Forced to give up his Spider-Man alter ego due to excessive persectution, Peter Parker has decided to fight crime in a new guise, four of them, actually. And now the HORNET prowls the skies!

Story 'Inventing the Hornet!'

There is an after-hours guest at the Daily Bugle, in the form of one slightly-nuts villain known as the Looter. Floating down from the sky strapped to a smallish balloon, Norton G. Fester is armed with that meteor we saw him with way back in issue #8, only now it's attached to a gun. Fester claims to have tapped into the meteor's energy, but his attempts to use the meteor (after giving it a big smooch) are less than impressive, so he has to kick the window in. "Maybe you shouldn't have stayed up to watch Conan last night." After ripping open Norman Osborn's office safe (looking, no doubt, for the $5 million bounty on Spidey), Fester is surprised by the sight of a garishly-costumed man floating outside the broken window. This is, of course, the HORNET, a.k.a. The Superhero Formally Known as Spider-Man.

The scene flashes back to where we left off last issue, with Spider-Man talking to the recovered Hobie Brown, the Prowler. Owing Spider-Man a favor, he listens to the wall-crawler's tale of woe and agrees to loan him a cybernetically-operated jetpack.

Returning once more to the present, Flash Thompson has been working late and hears the Looter chuck a file cabinet at the Hornet. Coming in to investigate, Fester grabs him and sticks the meteor gun up to his head. Another series of flashbacks begins with Fester watching Osborn's bounty announcement on TV. The meteor, sitting on the couch beside him, has no objection to stealing the money, and Fester gives it a big hug. (Few tacos shy of a combination plate there, I'd say.)

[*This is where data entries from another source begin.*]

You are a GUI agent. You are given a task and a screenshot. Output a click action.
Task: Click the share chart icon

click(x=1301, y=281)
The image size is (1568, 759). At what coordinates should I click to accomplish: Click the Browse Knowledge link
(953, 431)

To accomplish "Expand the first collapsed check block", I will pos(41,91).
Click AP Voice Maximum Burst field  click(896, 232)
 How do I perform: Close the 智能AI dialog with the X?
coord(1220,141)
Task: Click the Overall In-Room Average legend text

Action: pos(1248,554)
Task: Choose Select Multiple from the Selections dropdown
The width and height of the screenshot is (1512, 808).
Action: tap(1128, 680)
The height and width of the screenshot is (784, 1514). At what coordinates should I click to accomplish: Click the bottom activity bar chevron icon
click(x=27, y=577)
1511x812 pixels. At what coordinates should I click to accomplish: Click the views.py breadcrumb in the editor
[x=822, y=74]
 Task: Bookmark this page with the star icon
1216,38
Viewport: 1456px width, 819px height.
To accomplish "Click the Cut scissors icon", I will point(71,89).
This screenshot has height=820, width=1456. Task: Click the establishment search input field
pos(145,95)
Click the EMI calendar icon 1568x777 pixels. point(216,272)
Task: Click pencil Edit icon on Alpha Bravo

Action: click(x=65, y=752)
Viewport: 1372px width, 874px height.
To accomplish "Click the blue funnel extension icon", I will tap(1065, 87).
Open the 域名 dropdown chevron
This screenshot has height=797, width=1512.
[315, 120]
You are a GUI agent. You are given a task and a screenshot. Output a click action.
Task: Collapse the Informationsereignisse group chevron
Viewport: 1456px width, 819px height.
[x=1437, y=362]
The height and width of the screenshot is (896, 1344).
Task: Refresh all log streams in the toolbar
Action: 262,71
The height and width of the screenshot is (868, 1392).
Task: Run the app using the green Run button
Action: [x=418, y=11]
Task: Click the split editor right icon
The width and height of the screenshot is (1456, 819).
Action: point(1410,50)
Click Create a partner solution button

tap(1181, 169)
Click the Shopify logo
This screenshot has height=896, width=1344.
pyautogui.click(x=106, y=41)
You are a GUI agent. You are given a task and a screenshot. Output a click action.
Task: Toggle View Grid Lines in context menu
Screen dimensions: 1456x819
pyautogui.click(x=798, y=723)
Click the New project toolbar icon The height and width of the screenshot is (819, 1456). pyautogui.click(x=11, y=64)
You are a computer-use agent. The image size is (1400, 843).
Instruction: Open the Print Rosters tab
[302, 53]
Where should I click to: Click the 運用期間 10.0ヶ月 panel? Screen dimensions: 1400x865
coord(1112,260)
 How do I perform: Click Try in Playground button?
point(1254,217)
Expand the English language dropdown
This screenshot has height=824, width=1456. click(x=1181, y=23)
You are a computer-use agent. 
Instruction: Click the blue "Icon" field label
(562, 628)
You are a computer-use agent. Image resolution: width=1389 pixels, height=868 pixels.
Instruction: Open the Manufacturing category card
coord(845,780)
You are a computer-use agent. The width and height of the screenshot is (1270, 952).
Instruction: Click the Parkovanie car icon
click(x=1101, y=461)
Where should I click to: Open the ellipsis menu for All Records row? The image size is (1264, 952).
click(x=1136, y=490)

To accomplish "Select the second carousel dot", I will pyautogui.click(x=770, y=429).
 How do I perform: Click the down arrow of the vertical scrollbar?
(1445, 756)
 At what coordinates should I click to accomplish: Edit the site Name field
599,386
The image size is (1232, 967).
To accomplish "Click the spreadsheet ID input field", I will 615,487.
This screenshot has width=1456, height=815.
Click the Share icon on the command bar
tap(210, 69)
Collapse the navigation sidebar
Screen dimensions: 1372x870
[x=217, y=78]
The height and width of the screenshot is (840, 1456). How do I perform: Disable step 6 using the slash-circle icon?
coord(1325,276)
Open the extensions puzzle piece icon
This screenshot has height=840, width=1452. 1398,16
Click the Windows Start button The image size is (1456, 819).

Moving on, right about the same time as Fester's touching scene, MJ has come back to the Parker household to find Peter all decked out as the Hornet for the first time. Taking her up for a ride, they slam right into a flock of geese, whose feathers jam the jetpack's intake and nearly send them falling to their deaths. Luckily, Pete's still wearing his webshooters. And while the two of them barely avoid certain death, Billy Walters is waiting for Peter at the Daily Bugle and getting sick of being ditched all the time.

Back to the present, the Hornet doesn't believe Fester's meteor is anything more than a chunk of rock, but realizes that his super strength does pose a threat. Telling him that he "left the selecto-ray on poach", Hornet nails Fester with a right cross to the chin and a short battle ensues, ending when Flash points the meteor gun at Fester. Just then agents of S.H.I.E.L.D. burst through the door, wanting to take possession of the meteor (which still doesn't feel like rock. What IS that thing?) Fester tries to grab it and is stopped short by Hornet's stingers, a leftover from Ben Reilly's Spidey tenure.

Afterwards, the Hornet decides to soak up the attention of a few reporters ("Where do you come from? "Uh, I'm from Charlotte!") and makes the statement that the city won't have to worry about Spider-Man anymore. Unfortunately, one of the city's viewing public is the Vulture, now a senior citizen again, taking Hornet's statement to mean that he's killed Spider-Man. This leaves the Vulture less than pleased...

General Comments

Well, this is definitely the most light-spirited of the Identity Crisis storylines.

Overall Rating

Let's see where they go with this, eh? Three webs for now.